----- Pasaje -----

Los
hechos están más allá de acuerdos y consensos, y todo lo que se diga sobre
ellos –todos los intercambios de opinión fundados en informaciones correctas–
no servirá para establecerlos.
Hannah Arendt
Mario
Bunge demanda que nuestro cerebro trabaje adecuadamente, pues puede funcionar asimismo
del modo contrario, produciendo tonterías. No basta usarlo; hay que hacerlo de manera
correcta. Esto significa que su empleo sea racional y realista. Por supuesto, al
ejercer las facultades intelectuales, no respetamos siempre aquello. Pueden cometerse
confusiones, equivocaciones, incluso de forma deliberada. Hablamos aquí de
falacias, que tienen diversas especies, mas un común denominador: distanciarnos
del acercamiento a la verdad. Esto conlleva la necesidad de que reconozcamos
nuestros errores, con lo cual avanzaríamos. Como ha precisado Popper, el
desarrollo del conocimiento científico se da gracias a la corrección de teorías,
mostrando ese camino que ya no cabe seguir. Esto vale tanto para las
explicaciones como cuando se trata de predicciones que aspiren a tener cierta
rigurosidad.

----- Registros mostrados -----

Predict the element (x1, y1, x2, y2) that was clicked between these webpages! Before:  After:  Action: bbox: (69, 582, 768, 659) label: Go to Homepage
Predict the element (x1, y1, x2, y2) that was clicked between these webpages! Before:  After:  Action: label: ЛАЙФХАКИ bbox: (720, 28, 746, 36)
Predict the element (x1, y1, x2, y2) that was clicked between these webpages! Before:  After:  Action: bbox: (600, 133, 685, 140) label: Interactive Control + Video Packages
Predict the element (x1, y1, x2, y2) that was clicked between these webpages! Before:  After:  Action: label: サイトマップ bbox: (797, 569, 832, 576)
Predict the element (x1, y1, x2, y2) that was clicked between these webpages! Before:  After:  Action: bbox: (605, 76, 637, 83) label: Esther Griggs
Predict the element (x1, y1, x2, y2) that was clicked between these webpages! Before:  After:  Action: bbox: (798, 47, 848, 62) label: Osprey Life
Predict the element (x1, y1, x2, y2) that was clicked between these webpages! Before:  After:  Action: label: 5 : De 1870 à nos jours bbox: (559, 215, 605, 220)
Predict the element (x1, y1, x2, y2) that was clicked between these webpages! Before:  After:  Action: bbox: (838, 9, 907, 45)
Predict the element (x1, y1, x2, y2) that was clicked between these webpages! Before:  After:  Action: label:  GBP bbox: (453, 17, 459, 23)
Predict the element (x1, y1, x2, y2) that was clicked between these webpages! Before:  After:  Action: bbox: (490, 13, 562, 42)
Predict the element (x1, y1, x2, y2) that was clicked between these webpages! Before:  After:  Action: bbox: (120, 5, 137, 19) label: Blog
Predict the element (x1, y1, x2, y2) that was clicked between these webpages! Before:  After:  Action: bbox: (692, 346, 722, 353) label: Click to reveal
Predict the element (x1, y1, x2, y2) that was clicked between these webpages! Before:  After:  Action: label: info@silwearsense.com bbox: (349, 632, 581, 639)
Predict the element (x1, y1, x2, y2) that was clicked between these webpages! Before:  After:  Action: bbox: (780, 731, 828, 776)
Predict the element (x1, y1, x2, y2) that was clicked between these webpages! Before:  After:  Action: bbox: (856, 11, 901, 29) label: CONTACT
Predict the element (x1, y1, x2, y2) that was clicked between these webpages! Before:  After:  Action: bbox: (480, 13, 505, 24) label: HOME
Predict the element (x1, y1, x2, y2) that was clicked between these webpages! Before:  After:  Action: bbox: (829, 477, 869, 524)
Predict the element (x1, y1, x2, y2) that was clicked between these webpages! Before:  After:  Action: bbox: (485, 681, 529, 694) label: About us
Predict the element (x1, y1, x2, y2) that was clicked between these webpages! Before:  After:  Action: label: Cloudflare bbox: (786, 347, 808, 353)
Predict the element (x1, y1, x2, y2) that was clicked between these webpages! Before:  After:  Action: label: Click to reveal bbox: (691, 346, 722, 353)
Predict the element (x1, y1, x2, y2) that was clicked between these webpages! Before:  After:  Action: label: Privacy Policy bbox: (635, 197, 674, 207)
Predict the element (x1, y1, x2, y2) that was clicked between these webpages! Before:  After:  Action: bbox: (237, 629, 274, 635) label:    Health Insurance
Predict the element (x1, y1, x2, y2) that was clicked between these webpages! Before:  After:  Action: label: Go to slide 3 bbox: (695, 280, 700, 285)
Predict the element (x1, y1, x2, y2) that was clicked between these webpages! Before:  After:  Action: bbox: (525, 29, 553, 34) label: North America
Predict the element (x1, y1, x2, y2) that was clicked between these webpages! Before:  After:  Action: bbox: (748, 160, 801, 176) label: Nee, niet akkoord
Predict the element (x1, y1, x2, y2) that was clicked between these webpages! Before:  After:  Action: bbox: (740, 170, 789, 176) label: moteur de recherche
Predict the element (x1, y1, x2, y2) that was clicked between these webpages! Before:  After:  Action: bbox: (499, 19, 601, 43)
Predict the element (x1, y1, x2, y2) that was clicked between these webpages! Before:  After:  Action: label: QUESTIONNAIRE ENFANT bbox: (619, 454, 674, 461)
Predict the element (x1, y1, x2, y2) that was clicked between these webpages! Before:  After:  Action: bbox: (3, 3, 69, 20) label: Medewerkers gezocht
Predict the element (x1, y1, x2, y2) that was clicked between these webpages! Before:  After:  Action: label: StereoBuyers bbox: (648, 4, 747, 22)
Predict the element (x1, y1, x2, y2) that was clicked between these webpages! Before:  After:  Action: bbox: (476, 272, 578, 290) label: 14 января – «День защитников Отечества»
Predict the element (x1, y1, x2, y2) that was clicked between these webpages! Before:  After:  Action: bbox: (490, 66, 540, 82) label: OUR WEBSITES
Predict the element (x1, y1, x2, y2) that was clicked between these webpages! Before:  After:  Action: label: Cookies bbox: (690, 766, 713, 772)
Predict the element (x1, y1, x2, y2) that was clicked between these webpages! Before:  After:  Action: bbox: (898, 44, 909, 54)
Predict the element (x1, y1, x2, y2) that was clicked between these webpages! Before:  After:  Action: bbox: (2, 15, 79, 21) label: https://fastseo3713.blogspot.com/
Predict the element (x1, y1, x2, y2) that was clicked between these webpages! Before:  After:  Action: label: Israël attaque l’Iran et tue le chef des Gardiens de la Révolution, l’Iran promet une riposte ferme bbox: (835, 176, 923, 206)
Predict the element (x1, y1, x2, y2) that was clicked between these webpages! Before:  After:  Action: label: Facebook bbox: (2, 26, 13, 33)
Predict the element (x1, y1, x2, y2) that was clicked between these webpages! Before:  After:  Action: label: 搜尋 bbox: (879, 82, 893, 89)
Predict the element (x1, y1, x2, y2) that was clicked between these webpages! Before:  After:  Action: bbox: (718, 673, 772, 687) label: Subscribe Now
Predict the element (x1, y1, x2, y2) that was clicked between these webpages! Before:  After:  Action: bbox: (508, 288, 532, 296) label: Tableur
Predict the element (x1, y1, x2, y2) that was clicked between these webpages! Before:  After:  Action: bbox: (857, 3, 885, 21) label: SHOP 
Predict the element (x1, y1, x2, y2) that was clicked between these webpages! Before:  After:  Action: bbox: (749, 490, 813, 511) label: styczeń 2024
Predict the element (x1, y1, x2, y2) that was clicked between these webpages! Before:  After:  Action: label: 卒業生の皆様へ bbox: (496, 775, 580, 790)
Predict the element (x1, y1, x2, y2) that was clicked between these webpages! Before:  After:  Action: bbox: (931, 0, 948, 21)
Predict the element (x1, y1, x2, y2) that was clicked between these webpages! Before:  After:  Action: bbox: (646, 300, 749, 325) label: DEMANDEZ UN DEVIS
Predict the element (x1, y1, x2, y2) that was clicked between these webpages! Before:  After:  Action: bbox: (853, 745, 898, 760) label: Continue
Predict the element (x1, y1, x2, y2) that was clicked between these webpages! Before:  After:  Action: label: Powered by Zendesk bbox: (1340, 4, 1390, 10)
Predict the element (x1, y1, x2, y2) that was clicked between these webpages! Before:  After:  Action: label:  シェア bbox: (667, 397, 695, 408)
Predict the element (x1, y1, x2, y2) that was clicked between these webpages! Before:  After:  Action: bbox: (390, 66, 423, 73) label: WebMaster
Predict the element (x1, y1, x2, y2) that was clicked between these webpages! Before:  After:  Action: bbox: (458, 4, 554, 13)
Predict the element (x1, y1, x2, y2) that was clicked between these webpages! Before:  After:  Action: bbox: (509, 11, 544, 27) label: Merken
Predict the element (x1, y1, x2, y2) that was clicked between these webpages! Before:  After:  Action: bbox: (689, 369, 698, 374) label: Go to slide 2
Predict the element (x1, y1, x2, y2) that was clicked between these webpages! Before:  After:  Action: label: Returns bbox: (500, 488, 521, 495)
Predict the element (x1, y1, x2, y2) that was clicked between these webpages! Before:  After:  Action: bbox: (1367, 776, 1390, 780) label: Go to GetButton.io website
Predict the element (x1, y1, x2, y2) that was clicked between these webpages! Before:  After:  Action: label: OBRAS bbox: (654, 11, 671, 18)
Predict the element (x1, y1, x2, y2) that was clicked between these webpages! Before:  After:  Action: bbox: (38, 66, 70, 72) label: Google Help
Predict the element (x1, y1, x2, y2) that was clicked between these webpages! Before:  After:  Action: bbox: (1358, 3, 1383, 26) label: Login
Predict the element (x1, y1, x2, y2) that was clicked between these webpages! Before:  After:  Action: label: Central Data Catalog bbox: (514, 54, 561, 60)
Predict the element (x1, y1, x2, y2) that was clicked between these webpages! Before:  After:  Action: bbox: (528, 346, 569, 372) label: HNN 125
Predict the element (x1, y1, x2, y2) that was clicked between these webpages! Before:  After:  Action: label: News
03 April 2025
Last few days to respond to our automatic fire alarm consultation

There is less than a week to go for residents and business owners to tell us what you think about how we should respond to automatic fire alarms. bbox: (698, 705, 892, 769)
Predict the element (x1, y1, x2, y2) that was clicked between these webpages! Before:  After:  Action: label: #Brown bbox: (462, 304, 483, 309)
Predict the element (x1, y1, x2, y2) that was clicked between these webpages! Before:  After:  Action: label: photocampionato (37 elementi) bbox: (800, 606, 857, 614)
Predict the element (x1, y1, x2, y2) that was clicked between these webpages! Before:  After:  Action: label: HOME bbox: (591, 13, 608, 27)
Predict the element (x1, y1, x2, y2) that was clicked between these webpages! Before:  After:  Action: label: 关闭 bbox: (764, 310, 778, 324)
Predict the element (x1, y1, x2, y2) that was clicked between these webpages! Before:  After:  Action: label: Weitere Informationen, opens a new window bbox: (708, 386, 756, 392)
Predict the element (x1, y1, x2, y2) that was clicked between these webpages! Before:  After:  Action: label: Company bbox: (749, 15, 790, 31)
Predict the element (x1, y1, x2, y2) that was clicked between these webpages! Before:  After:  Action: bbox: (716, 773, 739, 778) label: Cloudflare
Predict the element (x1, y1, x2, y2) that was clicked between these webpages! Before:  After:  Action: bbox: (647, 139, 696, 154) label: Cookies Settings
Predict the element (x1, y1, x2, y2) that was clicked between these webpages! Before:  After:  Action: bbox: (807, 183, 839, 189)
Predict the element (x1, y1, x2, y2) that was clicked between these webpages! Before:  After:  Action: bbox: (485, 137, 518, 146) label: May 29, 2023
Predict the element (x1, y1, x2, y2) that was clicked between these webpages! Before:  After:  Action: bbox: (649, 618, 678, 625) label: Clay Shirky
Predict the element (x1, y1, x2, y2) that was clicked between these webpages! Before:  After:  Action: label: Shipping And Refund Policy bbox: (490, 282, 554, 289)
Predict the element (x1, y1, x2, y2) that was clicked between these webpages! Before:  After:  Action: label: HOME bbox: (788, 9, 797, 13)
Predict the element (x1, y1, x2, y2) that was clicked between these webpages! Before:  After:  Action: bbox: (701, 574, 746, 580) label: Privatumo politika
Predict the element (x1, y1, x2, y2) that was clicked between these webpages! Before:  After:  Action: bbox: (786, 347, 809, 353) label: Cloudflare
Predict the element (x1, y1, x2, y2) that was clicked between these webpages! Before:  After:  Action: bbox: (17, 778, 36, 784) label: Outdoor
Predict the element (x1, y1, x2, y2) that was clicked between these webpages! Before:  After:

-----

### Instrucción 1
Devuelve sin modificaciones todo lo que va desde el inicio de los registros hasta la línea que contiene "28, 746, 36)", incluida esta última.
### Instrucción 2
Prosigue el pasaje sobre las falacias y la corrección de errores en el conocimiento a partir de su última oración.

### Respuesta 1
Predict the element (x1, y1, x2, y2) that was clicked between these webpages! Before:  After:  Action: bbox: (69, 582, 768, 659) label: Go to Homepage
Predict the element (x1, y1, x2, y2) that was clicked between these webpages! Before:  After:  Action: label: ЛАЙФХАКИ bbox: (720, 28, 746, 36)

### Respuesta 2
Si consideramos el Manifiesto del
Partido Comunista, publicado en 1848, como un documento capital para las
predicciones del socialismo "científico", contaríamos desde entonces
con un lapso generoso para su materialización. Hoy, si atendemos a la sensatez,
es innegable que ningún experimento con su marca resultó exitoso. Porque sí se
plasmaron sus postulados. Hubo regímenes que se reconocieron como tales, invocando
a Marx hasta en el retrete; no obstante, los partidarios del socialismo,
finalmente, les negaron su respaldo. Procuraron salvar así su profecía, esa
llegada de un futuro en que la propiedad privada y las ruindades del libre
mercado desaparecerán. De esta manera, ellos pretenden hacernos olvidar que,
cuando hubo avances aparentes –como
los adelantos que parecía consumar la Unión Soviética en el lenguaje “del
hierro, del cemento y de la electricidad”, según Trotsky–, sus simpatizantes e intelectuales no denunciaron ninguna
traición o inautenticidad. Había orgullo al hablar de Stalin, Mao y aun Pol
Pot: todos eran dignos representantes de su ideología. Lo incómodo surgió
cuando hubo inocultables hambrunas, campos de concentración y un envilecimiento
cada vez mayor del sistema.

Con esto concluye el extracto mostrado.